Podrían responderme que busco vivir en un País de Nunca Jamás y me recluyo en la inmadurez para no enfrentar los asuntos graves de la vida. En realidad, ellos son los que viven en el País de Nunca Jamás: donde hay los mismos rincones, donde jamás crece nada y el cielo, con su estatismo, oculta lo que hay más allá. Me causa tristeza que muchos de esos hombres, cuyas osadías dieron un interés a mi adolescencia, no sólo se regocijen en su estrechez, sino que aborrezcan cualquier otra diferencia o insignificancia. Me causa tristeza que aquellos estudiantes, con ardor propio de la juventud, hayan emprendido proyectos por sí mismos, inesperados y hasta ridículos, y ahora ofrezcan conferencias publicitarias o hayan conseguido el american dream, bajo la ilusión de ser parte de un cambio social dentro de una embajada.
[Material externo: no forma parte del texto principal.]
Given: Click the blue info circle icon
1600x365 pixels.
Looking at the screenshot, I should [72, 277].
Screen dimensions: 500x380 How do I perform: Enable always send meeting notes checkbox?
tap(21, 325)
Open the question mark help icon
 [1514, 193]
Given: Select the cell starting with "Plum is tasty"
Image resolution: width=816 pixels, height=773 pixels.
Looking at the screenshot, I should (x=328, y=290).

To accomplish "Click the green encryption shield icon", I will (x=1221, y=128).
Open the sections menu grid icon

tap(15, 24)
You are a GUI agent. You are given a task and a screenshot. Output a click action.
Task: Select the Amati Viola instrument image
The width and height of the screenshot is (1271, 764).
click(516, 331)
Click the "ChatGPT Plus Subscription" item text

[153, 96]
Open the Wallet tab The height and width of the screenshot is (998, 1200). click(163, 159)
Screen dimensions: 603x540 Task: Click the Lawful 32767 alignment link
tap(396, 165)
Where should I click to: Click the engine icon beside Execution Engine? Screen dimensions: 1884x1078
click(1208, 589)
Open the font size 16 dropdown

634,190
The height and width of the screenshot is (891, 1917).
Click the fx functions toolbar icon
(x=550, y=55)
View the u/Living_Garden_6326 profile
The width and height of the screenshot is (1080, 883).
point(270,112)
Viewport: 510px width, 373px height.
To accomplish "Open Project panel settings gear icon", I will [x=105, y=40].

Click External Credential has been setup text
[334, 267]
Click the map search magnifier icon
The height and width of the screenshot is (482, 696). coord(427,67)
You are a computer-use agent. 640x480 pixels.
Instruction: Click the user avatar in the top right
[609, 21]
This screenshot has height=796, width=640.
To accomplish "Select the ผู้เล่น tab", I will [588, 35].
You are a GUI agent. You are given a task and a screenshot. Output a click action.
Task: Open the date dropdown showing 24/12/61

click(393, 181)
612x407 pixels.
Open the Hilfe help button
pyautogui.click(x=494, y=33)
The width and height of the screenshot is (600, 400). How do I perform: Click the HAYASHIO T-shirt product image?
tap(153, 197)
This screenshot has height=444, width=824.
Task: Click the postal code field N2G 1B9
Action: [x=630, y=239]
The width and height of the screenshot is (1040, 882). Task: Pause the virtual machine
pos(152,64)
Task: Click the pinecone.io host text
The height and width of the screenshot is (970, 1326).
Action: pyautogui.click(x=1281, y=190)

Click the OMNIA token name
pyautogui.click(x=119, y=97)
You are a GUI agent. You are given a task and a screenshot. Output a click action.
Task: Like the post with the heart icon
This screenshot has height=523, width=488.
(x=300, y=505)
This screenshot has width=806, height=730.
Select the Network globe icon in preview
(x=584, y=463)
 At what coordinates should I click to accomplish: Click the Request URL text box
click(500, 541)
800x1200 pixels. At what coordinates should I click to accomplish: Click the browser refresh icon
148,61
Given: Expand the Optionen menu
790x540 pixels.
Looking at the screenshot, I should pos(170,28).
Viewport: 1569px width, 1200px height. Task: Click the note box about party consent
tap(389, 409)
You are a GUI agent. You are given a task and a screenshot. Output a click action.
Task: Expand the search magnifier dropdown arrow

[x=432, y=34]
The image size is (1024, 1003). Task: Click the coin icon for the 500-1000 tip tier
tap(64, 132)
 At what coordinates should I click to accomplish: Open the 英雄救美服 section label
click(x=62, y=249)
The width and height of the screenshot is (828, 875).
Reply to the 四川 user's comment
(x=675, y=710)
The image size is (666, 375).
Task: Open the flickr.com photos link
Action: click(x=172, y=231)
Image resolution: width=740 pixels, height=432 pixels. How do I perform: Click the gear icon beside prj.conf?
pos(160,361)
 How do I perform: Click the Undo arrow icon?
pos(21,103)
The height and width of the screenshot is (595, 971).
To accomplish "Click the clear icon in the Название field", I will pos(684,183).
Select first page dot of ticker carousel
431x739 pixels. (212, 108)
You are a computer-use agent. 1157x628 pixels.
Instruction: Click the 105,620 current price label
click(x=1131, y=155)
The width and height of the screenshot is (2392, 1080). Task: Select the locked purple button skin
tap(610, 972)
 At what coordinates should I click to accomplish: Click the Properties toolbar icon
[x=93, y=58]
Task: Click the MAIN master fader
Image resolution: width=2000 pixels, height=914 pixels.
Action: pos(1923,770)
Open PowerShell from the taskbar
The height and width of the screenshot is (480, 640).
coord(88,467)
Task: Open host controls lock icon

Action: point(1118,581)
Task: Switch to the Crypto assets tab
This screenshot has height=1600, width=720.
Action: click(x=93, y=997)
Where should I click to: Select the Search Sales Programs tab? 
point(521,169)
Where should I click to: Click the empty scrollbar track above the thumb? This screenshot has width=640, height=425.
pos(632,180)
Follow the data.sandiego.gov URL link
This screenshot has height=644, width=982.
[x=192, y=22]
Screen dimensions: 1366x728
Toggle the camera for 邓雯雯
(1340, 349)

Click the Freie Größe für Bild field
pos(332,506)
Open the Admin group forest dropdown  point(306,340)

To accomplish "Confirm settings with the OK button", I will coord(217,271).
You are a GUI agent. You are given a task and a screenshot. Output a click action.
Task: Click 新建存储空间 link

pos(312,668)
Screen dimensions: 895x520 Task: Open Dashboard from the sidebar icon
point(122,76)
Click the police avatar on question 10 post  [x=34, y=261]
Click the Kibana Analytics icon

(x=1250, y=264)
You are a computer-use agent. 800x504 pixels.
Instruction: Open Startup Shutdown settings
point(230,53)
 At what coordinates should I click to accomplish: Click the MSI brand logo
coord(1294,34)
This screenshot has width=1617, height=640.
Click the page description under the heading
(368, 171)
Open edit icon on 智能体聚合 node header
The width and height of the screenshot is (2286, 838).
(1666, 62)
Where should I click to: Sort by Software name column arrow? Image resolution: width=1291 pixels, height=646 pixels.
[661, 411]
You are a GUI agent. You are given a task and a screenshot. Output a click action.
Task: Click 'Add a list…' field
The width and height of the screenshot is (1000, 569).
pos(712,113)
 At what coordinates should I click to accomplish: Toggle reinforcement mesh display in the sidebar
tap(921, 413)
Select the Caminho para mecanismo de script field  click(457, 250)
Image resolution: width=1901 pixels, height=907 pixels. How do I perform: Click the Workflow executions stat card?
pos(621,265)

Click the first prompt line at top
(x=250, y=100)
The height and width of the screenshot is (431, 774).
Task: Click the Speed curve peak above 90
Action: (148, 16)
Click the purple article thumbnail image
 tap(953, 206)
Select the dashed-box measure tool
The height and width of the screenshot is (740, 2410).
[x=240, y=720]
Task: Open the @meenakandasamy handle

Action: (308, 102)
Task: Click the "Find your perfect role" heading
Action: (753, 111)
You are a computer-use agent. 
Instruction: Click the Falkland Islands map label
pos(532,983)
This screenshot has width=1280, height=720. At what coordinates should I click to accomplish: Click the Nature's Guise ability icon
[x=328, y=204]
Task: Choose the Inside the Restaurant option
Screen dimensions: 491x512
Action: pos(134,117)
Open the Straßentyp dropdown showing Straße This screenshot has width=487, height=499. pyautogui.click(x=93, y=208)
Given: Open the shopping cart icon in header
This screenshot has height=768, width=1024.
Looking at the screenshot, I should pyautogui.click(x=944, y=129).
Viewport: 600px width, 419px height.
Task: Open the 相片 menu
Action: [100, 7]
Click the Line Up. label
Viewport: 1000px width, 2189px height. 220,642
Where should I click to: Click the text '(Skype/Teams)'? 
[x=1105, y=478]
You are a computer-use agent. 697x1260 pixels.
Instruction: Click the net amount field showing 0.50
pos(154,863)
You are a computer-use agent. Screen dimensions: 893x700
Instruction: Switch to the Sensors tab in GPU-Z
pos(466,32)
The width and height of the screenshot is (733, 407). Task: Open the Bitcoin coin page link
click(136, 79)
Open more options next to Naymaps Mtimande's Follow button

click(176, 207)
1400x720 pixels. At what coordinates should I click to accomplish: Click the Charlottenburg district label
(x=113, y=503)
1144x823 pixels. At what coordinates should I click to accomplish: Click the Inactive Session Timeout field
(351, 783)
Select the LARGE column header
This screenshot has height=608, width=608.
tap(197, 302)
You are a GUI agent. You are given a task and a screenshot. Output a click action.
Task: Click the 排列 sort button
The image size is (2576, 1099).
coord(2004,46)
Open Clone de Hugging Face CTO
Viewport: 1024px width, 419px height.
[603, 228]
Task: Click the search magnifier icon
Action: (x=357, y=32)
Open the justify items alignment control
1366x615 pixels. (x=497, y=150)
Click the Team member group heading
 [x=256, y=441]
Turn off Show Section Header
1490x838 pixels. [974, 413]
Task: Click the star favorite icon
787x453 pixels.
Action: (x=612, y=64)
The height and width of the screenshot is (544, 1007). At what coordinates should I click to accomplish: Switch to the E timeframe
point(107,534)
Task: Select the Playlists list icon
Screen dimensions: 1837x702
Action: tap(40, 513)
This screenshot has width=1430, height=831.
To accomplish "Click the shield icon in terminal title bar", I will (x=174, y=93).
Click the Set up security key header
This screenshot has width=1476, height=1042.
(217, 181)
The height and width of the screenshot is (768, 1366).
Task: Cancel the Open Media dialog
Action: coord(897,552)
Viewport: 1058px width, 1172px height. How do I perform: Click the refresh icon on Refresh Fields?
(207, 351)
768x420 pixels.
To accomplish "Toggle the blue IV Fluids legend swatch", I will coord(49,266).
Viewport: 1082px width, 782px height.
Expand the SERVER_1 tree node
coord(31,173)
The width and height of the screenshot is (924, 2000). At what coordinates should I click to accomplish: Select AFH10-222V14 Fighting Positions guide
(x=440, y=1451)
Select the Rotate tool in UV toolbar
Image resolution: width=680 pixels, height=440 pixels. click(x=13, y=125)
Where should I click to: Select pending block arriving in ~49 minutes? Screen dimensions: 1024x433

Las ridiculeces fueron sólo exigencias caprichosas de atención. Me causa tristeza que esa discrepancia, la cual rayaba peligrosamente con la belicosidad, los haya empujado a renunciar al mundo, física y simbólicamente. Me causa tristeza que el tedio y la arrogancia se disfracen de triunfo o autorrealización. Se me podrá acusar también de sufrir complejo de inferioridad y buscar excusas para evadirlo. Mi creencia de que hay más dignidad en inquirir en los fracasos que exaltarlos, sería otra excusa. Al menos espero que mi mediocridad sea premiada, así como sucedió con ese profesor humilde del que cuenta Torri.